Dalam konteks pelayanan publik, memang seluruh jenis layanan baik barang, administrasi, maupun jasa (dalam konteks layanan tindakan kesehatan oleh rumah sakit) membutuhkan syarat sebagai salah satu dari empat belas komponen standar pelayanan publik yang harus disusun oleh peyelenggara layanan, sehingga pihak rumah sakit memang telah memberlakukan persyaratan sebagaimana menjadi pintu masuk bagi peyelenggaraan pelayanan publik kesehatan di tempatnya, namun penentuan persyaratan tersebut juga perlu memperhatikan kondisi dan kebutuhan pengguna layanan (dalam hal ini pasien, khususnya paseian korban bencana), karena dalam proses pembuatan syarat dan penyusunan komponen strandar layanan lainnya harus melalui proses pelibatan mayarakat sebagai pengguna layanan.

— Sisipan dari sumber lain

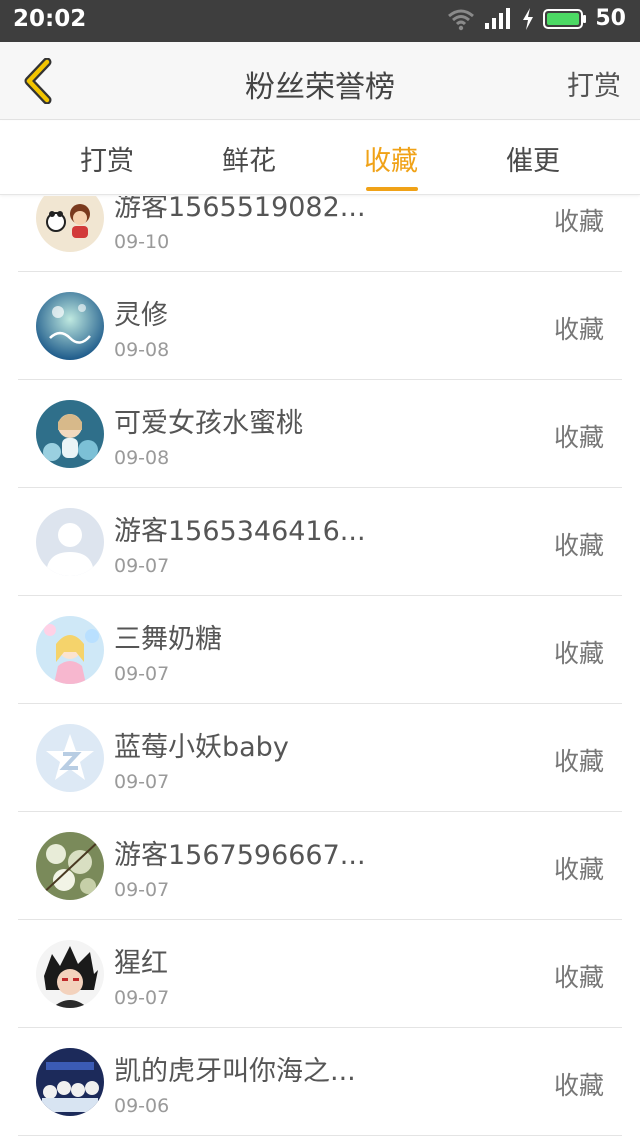 The width and height of the screenshot is (640, 1138). Describe the element at coordinates (320, 974) in the screenshot. I see `list-item: 猩红 09-07 收藏` at that location.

Tujuannya tentu saja untuk mewujudkan layanan publik yang berkualitas, tanpa diskriminasi, transparan, mudah, cepat dan aman, sebagaimana asas penyelenggaraan pelayanan publik pada UU No. 25 Tahun 2009 tentang Pelayanan Publik.
Oleh karena itu, ke depannya perlu dilakukan pengkajian ulang terhadap persyaratan dan jangka waktu dalam konteks akses jaminan kesehatan, khususnya bagi masyarakat kurang mampu, baik dari pihak rumah sakit, penyelenggara jaminan kesehatan, serta pemerintah baik pusat maupun daerah, sehingga terjadi kesamaan pemahaman dalam tujuan penyelenggaraan layanan Kesehatan bagi masyarakat yang benar-benar membutuhkan. Terlebih pengguna layanan adalah sebagai korban bencana, yang seharusnya mendapatkan layanan khusus, mengingat kondisinya tak dapat disamakan dengan pengguna layanan pada umumnya. Sehingga perlu disusun standar layanan kusus bagi kelompok yang memang memiliki kebutuhan khusus termasuk korban bencana, agar fungsi sosial layanan Kesehatan yang diselenggarakan rumah sakit turut menciptakan iklim pelayanan publik kesehatan yang ramah dan mudah bagi seluruh kalangan/lapisan masyarakat di Indonesia.